- [SHORT EXERCISE A]
Rewrite the passage on junk bonds, starting at the words "As businesses that" and ending after "much less risk.", with "decent return" changed to "reasonable return".
- [SHORT EXERCISE B]
According to the passage on junk bonds, what should readers do once they have gotten rid of their debt?
- [SHORT EXERCISE C]
Write what comes next in the commentary on junk bonds and the economy, picking up after its final sentence.

As businesses that rely on junk bonds to run their companies seek funding in the next few years they will be challenged by the competition of bond investors who can find much more attractive rates than had been available in the past from governments and investment-grade bond issuers. In other words, investors in the bond market may not be willing to bear the risk of the junk bond investment when they can already get a decent return with much less risk.

Here’s our summary for today; don’t be fooled that things are ok economically in the US right now. The reckoning is still to come. You would be smart to do all that you can to pay off adjustable or higher rate loans such as credit cards and car loans. Your carrying costs have increased substantially … get rid of the debt and when that happens then build some cushion to bear the burden of a recessionary economy. It is essential to have emergency funds in place.

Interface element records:
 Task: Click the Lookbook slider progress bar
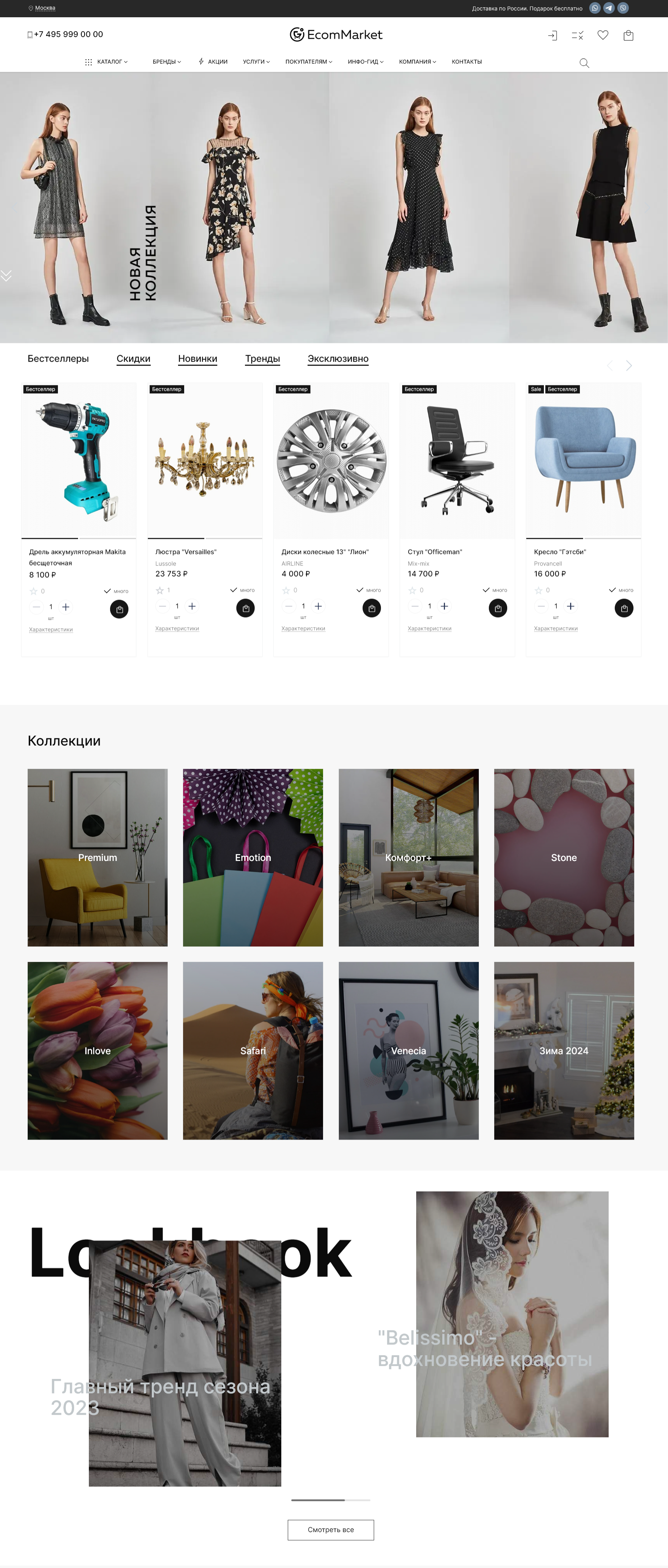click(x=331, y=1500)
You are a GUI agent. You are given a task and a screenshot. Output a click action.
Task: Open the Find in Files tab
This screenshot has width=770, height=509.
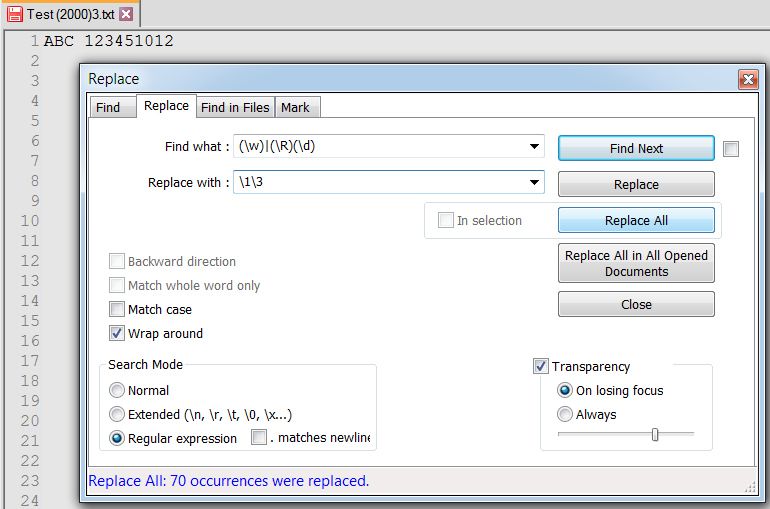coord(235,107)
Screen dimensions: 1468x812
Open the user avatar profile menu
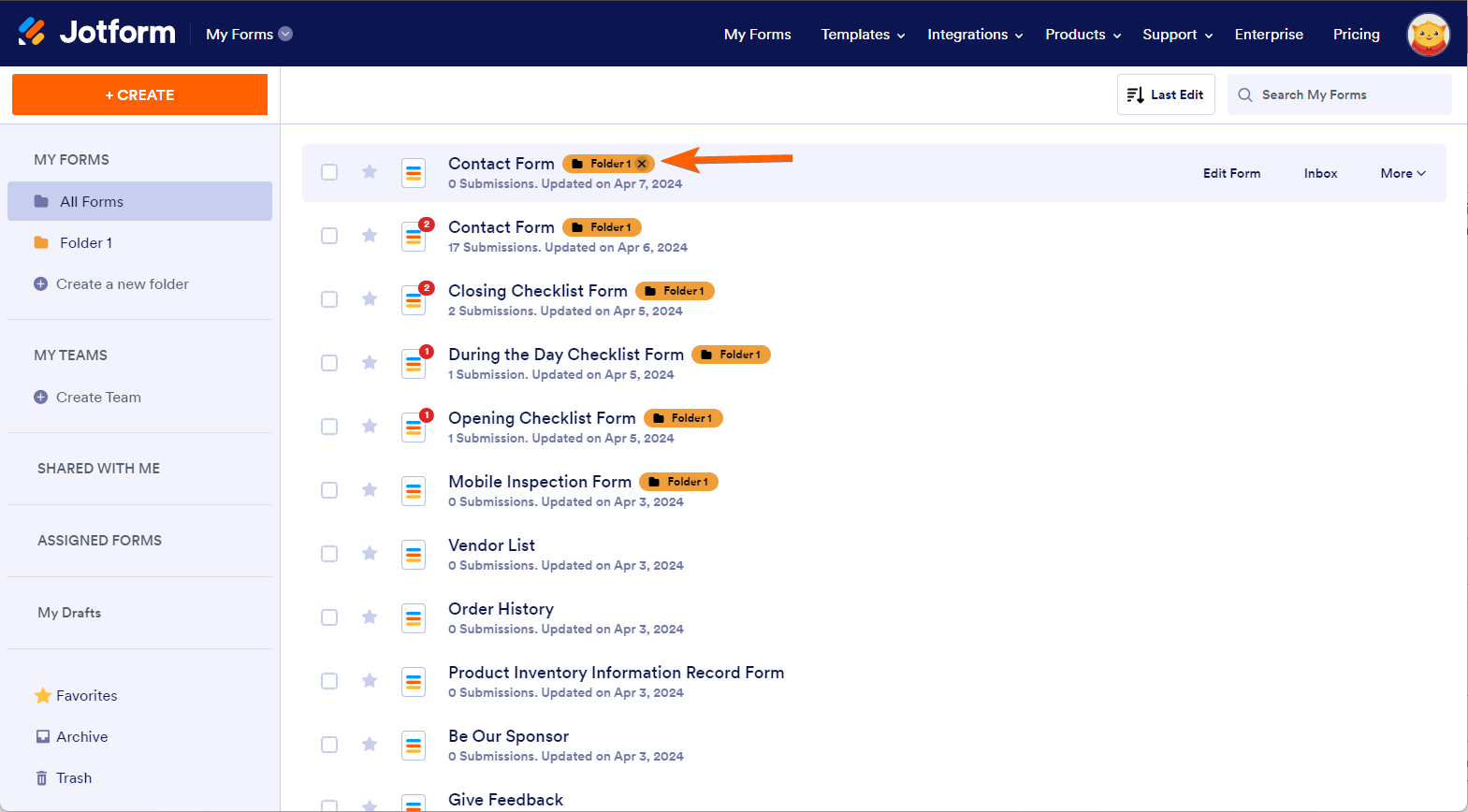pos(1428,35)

- [FINAL RESULT A]
As businesses that rely on junk bonds to run their companies seek funding in the next few years they will be challenged by the competition of bond investors who can find much more attractive rates than had been available in the past from governments and investment-grade bond issuers. In other words, investors in the bond market may not be willing to bear the risk of the junk bond investment when they can already get a reasonable return with much less risk.

- [FINAL RESULT B]
Build some cushion to bear the burden of a recessionary economy.

- [FINAL RESULT C]
We challenge you to think for yourself and be less swayed by election year headlines…things are not going to get easier in the next few years as many economic factors tend to lag. We will pay the price of the last few years in the next several years coming. You don’t want to be in a position of weakness, and if you have extraordinary carrying costs for household debt due to the higher interest rate environment you will find yourself struggling far worse than others who have positioned themselves to take advantage of higher rates as an investor rather than being subject to the higher rates as a borrower. Now it is most important to live within your means.

My name is David A. Kutcher, a retired Marine Corp Captain. My business partner in the lower 48 is Richard C. Scott, CLU, LUTCF. For nearly 40 years we have been helping folks with their personal retirement decisions. We encourage you to make an appointment and get ahead of your concerns as early as is possible. You can catch us on the radio every Saturday morning, “Retirement in the Last Frontier”, 8:30-9:30 on AM 650, Keni Radio. Frontier Retirement, 10928 Eagle River Road; Eagle River, AK 99577, (907) 795-7452.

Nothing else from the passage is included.